Fig. 4. ΦA predictions across temperature-oxygen space.ΦA model predictions (viridis color scale) for S. purpuratus (a) and H. rufescens (b) across a temperature and oxygen state-space. ΦA values correspond to the median size (wet mass) of experimental organisms (S. purpuratus = 67.5 g, H. rufescens = 37.5 g), white lines are ΦA contours, and red points correspond to experimental PO2crit measurements where ΦA = zero. Source data are provided as a Source Data file.
Fig. 5. Variable optimum temperatures.Effect of oxygen availability (a, b) and mass (c, d) on the optimal temperature predictions from normalized absolute metabolic index (ΦA’) models for S. purpuratus (purple) and H. rufescens (red).
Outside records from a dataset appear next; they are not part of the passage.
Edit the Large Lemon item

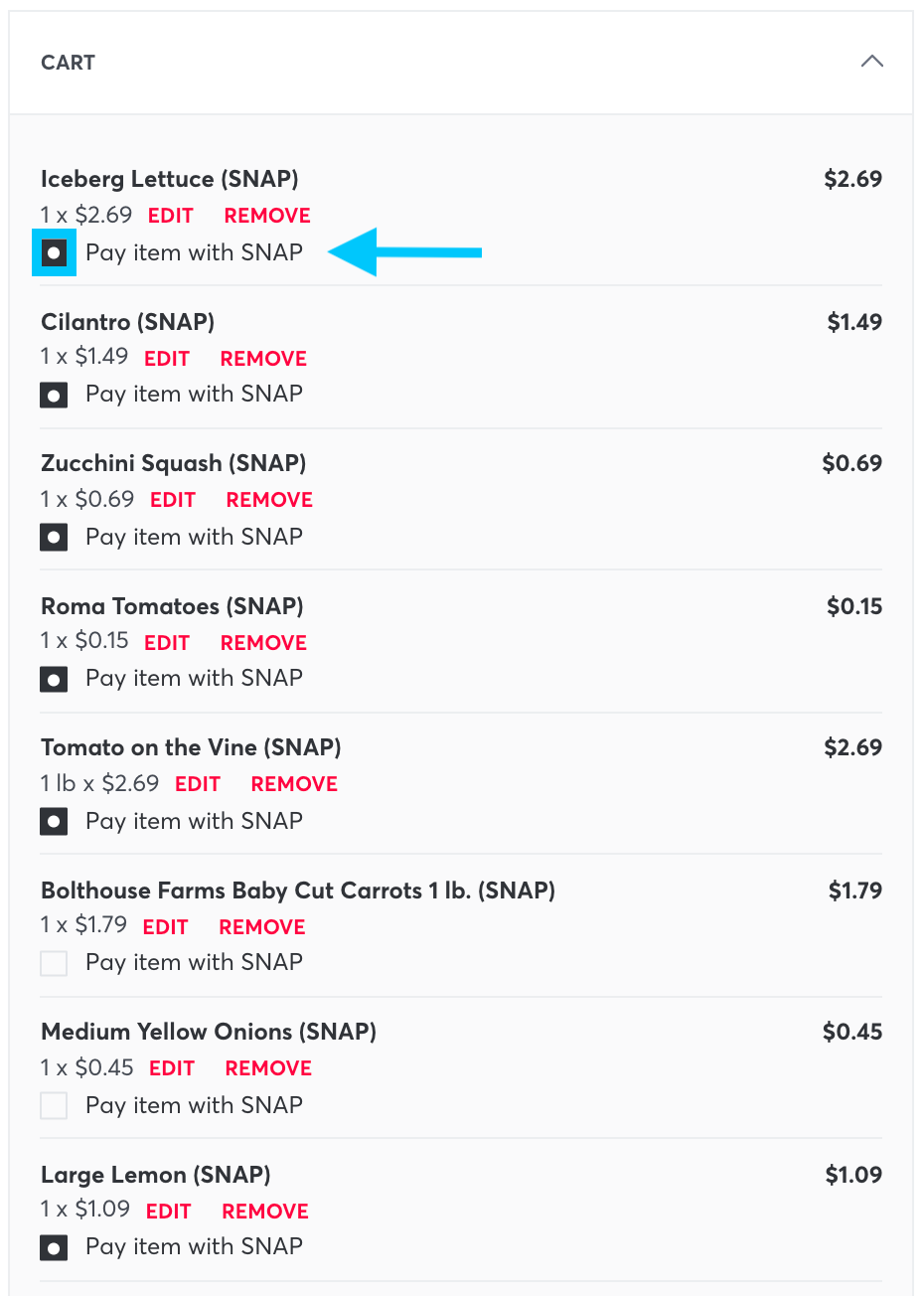pos(169,1212)
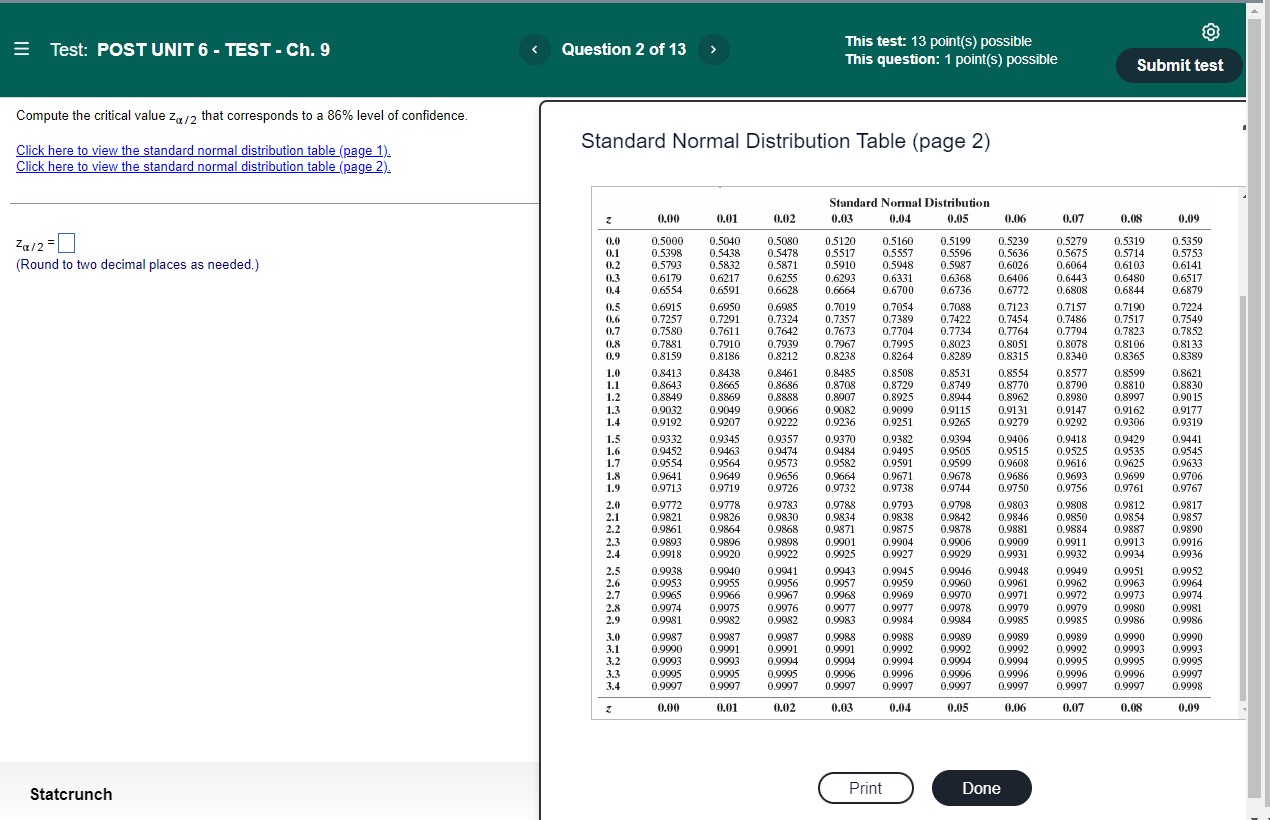Print the Standard Normal Distribution Table
This screenshot has height=820, width=1270.
coord(865,788)
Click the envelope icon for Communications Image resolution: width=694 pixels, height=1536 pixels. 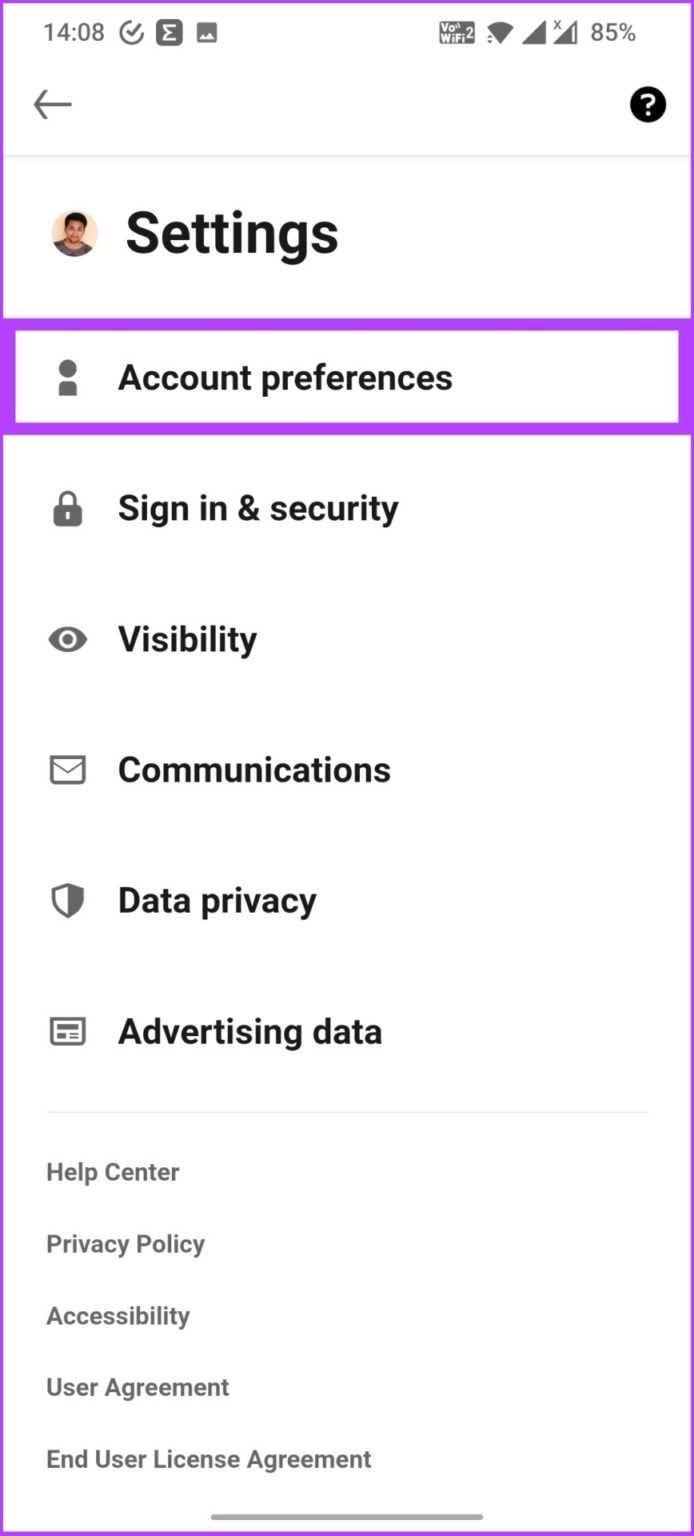[x=67, y=770]
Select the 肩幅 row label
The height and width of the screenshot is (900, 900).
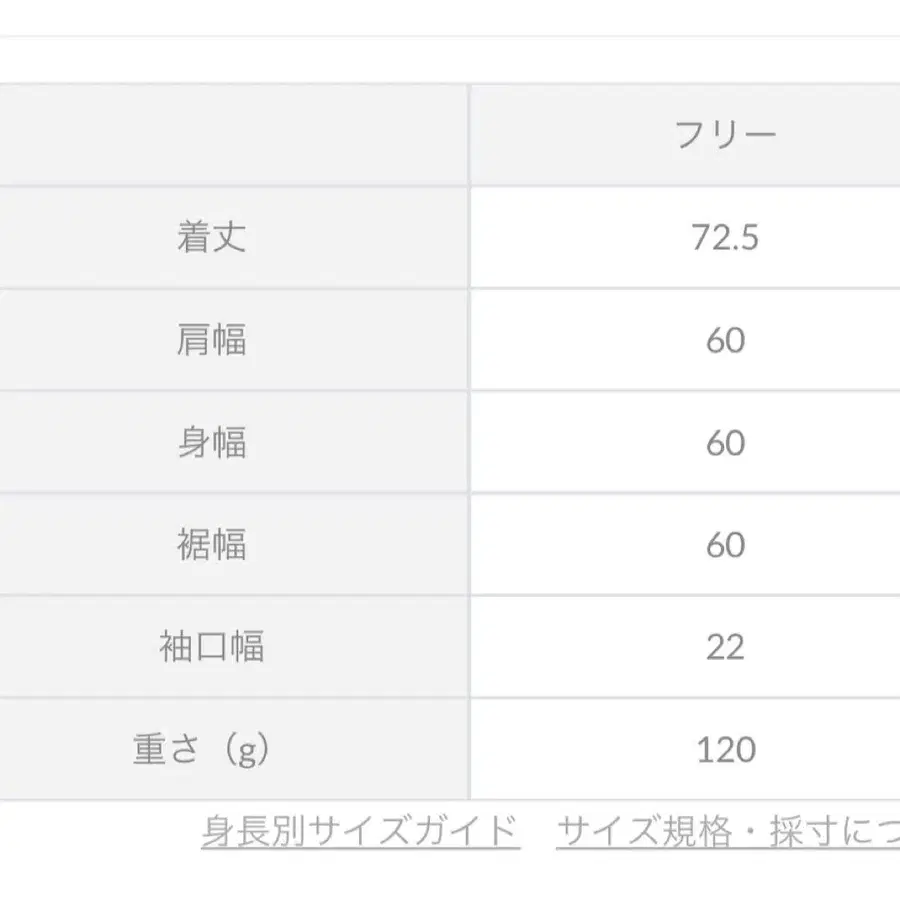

Source data are provided as a Source Data file.
Fig. 6. ΦA’ explains metabolic niche.OBIS geo-referenced occurrences (black points) for S. purpuratus (a) and H. rufescens (b) matched with corresponding temperature and oxygen conditions from the ROMS ocean model and layered over ΦA’ predictions across the temperature-oxygen state-space (viridis colors). Source data are provided as a Source Data file.
Fig. 7. Spatial modelling.Spatial predictions of contemporary (1995–2010, a, b) and future (2071–2100 under the RCP 8.5 emissions scenario, c, d) viable habitat for S. purpuratus (purple) and H. rufescens (red) derived by classifying the minimum normalized ΦA value for each cell as suitable above a 0.849 threshold for S. purpuratus and 0.928 threshold for H. rufescens (inserts). Dashed lines delimit core continuous distribution predictions. Note that the future distribution of H. rufescens is hard to visualize at this large spatial scale because it loses habitat at depth and hugs the coastline closely.